The Griffiths group $\text{G}{{\text{r}}^{r}}\left( X \right)$ of a smooth projective variety $X$ over an algebraically closed field is defined to be the group of homologically trivial algebraic cycles of codimension $r$ on $X$ modulo the subgroup of algebraically trivial algebraic cycles. The main result of this paper is that the Griffiths group $\text{G}{{\text{r}}^{2}}\left( {{A}_{{\bar{k}}}} \right)$ of a supersingular abelian variety ${{A}_{{\bar{k}}}}$ over the algebraic closure of a finite field of characteristic $p$ is at most a $p$ -primary torsion group. As a corollary the same conclusion holds for supersingular Fermat threefolds.
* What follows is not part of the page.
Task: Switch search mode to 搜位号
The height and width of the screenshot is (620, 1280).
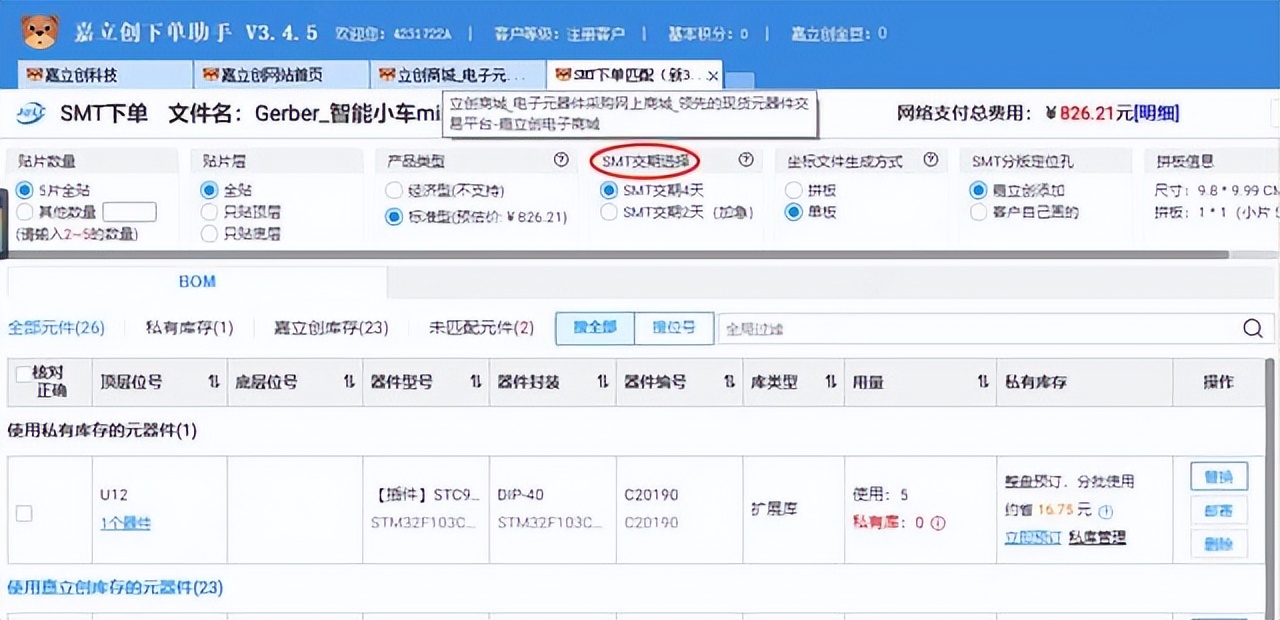Action: click(672, 328)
In contrast, using methods of $\text{C}$ . Schoen it is also shown that if the Tate conjecture is valid for all smooth projective surfaces and all finite extensions of the finite ground field $k$ of characteristic $p\,>\,2$ , then the Griffiths group of any ordinary abelian threefold ${{A}_{{\bar{k}}}}$ over the algebraic closure of $k$ is non-trivial; in fact, for all but a finite number of primes $\ell \,\ne \,p$ it is the case that $\text{G}{{\text{r}}^{2}}\left( {{A}_{{\bar{k}}}} \right)\,\otimes \,{{\mathbb{Z}}_{\ell }}\,\ne \,0$ .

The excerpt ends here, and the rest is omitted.